Reproduce the material below verbatim, from its first line through the line containing "will [557, 765].", including both of those lines.

--- START ---

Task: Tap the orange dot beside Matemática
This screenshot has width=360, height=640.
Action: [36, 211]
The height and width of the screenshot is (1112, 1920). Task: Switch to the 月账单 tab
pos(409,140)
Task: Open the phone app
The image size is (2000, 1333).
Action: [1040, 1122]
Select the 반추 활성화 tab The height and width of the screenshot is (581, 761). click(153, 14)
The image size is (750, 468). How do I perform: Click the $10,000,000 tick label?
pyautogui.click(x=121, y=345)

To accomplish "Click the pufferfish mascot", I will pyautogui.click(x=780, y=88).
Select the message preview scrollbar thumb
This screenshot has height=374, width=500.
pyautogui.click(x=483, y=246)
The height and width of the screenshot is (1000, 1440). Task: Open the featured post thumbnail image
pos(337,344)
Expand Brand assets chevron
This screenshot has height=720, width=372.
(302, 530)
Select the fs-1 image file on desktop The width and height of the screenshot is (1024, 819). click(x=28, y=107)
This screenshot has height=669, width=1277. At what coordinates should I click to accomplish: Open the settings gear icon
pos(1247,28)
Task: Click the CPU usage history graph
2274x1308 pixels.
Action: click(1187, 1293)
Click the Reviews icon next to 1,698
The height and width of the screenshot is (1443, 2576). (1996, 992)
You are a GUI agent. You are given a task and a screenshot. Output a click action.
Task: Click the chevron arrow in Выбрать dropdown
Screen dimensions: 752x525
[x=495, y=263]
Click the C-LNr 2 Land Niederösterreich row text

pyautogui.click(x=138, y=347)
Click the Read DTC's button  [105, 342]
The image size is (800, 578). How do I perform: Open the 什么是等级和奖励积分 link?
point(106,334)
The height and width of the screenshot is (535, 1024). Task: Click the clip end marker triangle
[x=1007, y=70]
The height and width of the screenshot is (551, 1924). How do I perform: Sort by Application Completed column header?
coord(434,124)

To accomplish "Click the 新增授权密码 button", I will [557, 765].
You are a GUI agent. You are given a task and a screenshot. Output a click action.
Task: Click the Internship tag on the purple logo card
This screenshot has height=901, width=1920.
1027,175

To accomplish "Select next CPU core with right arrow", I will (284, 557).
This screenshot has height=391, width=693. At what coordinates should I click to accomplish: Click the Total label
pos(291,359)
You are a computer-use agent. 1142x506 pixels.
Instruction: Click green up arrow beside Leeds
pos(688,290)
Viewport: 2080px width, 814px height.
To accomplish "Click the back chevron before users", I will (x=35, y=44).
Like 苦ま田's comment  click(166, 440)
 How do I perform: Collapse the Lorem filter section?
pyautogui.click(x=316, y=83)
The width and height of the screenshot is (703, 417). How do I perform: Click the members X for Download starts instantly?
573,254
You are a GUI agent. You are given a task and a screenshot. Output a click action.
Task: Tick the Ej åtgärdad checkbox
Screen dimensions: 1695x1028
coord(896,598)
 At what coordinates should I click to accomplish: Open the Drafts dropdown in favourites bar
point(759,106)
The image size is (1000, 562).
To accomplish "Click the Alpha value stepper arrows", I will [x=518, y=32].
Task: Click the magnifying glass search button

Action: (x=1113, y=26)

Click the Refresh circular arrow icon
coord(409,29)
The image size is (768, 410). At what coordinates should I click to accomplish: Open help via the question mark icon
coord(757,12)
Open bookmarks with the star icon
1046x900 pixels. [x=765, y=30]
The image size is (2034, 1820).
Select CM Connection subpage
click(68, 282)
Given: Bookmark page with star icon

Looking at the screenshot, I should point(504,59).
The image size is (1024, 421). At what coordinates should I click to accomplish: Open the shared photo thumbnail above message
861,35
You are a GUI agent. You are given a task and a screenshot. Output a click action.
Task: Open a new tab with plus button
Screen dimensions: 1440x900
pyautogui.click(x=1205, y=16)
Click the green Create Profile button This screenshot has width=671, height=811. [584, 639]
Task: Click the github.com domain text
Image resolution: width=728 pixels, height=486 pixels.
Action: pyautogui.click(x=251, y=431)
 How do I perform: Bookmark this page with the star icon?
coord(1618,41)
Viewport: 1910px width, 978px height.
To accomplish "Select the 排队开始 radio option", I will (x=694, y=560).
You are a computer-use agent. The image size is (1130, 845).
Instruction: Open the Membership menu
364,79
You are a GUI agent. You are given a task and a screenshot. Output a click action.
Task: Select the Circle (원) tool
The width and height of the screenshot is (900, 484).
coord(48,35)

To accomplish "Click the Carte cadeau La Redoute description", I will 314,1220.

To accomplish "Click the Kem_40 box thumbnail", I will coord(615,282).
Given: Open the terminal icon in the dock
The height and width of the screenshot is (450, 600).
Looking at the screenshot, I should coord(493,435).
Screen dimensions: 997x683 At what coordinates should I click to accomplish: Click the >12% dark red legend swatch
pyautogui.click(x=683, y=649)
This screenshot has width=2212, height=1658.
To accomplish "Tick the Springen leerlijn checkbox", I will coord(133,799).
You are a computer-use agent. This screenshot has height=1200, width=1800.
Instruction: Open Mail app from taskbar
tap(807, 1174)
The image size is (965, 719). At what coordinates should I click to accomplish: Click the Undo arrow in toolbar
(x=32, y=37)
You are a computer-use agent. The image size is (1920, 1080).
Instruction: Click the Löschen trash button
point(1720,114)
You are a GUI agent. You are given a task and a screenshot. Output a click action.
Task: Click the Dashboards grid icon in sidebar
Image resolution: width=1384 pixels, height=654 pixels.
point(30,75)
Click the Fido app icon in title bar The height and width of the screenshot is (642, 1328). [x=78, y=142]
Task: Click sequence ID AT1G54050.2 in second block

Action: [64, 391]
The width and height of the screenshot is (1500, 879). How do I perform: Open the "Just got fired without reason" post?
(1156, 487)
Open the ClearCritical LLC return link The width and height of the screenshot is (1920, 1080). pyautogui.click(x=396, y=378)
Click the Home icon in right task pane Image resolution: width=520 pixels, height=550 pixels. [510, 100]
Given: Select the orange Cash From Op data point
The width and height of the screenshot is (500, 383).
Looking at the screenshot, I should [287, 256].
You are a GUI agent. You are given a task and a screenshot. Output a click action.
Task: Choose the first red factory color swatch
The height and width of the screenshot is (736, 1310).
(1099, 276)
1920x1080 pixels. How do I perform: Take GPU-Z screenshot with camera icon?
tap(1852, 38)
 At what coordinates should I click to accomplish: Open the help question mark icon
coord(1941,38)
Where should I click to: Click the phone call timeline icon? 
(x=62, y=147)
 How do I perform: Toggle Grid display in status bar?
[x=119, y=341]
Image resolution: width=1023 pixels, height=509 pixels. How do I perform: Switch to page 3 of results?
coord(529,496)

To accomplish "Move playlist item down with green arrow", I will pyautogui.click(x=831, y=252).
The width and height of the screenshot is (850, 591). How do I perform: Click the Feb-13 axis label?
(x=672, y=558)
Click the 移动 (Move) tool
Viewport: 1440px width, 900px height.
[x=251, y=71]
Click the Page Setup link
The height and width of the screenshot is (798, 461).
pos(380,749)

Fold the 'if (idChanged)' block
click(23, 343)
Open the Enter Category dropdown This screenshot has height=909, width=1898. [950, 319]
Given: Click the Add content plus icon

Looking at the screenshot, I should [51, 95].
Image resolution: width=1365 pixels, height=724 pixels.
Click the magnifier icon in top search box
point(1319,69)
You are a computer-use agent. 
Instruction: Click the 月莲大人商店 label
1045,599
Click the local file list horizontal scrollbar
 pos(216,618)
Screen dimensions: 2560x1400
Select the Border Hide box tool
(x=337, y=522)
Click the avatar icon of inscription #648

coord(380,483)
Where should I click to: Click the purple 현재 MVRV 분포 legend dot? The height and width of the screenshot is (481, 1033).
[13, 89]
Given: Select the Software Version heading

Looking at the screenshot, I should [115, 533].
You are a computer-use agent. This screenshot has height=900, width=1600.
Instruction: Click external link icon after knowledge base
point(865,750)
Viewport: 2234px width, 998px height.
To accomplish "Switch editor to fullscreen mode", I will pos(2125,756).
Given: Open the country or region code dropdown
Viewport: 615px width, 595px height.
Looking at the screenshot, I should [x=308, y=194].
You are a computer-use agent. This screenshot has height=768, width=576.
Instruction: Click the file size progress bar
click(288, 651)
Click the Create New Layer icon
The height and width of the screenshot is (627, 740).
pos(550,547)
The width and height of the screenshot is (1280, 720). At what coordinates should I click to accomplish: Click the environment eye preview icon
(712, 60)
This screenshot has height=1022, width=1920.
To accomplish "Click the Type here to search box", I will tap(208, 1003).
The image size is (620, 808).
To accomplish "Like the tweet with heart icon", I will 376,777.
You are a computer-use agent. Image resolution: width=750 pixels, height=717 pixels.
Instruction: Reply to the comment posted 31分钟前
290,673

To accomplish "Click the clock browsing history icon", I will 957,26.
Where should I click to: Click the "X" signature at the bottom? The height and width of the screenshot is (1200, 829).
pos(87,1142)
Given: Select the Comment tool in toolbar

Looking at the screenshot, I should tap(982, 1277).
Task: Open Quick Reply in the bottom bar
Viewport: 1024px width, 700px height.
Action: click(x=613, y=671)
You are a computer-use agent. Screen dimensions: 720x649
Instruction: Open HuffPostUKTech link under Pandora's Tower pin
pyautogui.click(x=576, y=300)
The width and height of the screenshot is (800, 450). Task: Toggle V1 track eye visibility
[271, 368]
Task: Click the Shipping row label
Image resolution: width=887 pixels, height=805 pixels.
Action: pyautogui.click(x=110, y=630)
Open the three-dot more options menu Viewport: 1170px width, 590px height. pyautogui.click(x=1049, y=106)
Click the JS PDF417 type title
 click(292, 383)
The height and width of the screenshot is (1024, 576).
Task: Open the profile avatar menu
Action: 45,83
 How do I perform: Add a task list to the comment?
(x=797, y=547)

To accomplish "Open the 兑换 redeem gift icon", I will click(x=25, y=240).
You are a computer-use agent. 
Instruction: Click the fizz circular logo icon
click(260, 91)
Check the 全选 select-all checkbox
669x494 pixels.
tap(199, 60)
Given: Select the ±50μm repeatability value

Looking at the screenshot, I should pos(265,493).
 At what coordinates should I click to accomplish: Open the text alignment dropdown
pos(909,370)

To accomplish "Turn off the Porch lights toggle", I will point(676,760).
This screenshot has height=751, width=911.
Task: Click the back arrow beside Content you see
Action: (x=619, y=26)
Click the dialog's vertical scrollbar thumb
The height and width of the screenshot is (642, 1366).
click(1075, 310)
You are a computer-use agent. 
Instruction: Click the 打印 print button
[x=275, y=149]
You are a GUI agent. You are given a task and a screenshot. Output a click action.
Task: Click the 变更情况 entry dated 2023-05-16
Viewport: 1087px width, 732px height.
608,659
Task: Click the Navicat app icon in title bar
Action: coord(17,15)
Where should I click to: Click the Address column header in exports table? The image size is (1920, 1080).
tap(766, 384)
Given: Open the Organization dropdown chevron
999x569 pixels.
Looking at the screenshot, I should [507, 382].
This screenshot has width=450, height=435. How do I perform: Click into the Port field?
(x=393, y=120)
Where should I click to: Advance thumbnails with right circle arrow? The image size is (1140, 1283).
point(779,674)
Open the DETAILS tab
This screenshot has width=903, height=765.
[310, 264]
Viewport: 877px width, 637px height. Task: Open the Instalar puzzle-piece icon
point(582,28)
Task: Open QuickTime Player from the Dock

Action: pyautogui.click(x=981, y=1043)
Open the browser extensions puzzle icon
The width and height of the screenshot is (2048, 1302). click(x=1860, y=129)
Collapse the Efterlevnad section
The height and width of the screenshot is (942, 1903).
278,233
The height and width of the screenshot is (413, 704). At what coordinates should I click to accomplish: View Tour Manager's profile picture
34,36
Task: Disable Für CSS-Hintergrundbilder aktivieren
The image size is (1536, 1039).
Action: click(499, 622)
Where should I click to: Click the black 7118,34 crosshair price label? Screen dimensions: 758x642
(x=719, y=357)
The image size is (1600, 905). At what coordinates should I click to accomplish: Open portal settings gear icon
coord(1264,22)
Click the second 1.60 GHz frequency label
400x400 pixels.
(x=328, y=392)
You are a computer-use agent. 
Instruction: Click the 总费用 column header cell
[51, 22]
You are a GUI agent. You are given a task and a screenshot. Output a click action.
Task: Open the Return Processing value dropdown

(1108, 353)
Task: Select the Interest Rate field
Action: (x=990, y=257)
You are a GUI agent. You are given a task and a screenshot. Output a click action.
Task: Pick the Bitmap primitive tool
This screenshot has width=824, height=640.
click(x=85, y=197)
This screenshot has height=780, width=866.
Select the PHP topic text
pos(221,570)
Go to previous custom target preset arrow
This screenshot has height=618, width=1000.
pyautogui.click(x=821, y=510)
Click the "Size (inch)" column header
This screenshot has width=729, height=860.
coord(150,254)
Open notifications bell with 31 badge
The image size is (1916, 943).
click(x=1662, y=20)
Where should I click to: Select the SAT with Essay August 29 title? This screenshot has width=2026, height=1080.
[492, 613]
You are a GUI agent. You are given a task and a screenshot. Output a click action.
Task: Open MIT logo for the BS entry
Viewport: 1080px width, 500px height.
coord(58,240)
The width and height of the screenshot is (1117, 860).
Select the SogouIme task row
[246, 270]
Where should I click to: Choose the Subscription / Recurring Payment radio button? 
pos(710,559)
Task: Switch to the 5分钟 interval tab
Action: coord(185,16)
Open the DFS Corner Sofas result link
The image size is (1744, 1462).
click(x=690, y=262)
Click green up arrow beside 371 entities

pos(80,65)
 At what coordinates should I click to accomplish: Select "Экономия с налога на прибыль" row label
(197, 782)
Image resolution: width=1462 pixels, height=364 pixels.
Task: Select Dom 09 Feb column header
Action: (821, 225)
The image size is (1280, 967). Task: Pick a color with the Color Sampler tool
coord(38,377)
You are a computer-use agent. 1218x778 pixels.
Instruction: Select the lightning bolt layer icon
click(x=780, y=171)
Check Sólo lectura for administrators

--- END ---

> _RESULT FOR THIS TASK_:
Task: Tap the orange dot beside Matemática
This screenshot has width=360, height=640.
Action: [36, 211]
The height and width of the screenshot is (1112, 1920). Task: Switch to the 月账单 tab
pos(409,140)
Task: Open the phone app
The image size is (2000, 1333).
Action: [1040, 1122]
Select the 반추 활성화 tab The height and width of the screenshot is (581, 761). click(153, 14)
The image size is (750, 468). How do I perform: Click the $10,000,000 tick label?
pyautogui.click(x=121, y=345)

To accomplish "Click the pufferfish mascot", I will pyautogui.click(x=780, y=88).
Select the message preview scrollbar thumb
This screenshot has height=374, width=500.
pyautogui.click(x=483, y=246)
The height and width of the screenshot is (1000, 1440). Task: Open the featured post thumbnail image
pos(337,344)
Expand Brand assets chevron
This screenshot has height=720, width=372.
(302, 530)
Select the fs-1 image file on desktop The width and height of the screenshot is (1024, 819). click(x=28, y=107)
This screenshot has height=669, width=1277. At what coordinates should I click to accomplish: Open the settings gear icon
pos(1247,28)
Task: Click the CPU usage history graph
2274x1308 pixels.
Action: click(1187, 1293)
Click the Reviews icon next to 1,698
The height and width of the screenshot is (1443, 2576). (1996, 992)
You are a GUI agent. You are given a task and a screenshot. Output a click action.
Task: Click the chevron arrow in Выбрать dropdown
Screen dimensions: 752x525
[x=495, y=263]
Click the C-LNr 2 Land Niederösterreich row text

pyautogui.click(x=138, y=347)
Click the Read DTC's button  [105, 342]
The image size is (800, 578). How do I perform: Open the 什么是等级和奖励积分 link?
point(106,334)
The height and width of the screenshot is (535, 1024). Task: Click the clip end marker triangle
[x=1007, y=70]
The height and width of the screenshot is (551, 1924). How do I perform: Sort by Application Completed column header?
coord(434,124)

To accomplish "Click the 新增授权密码 button", I will [557, 765].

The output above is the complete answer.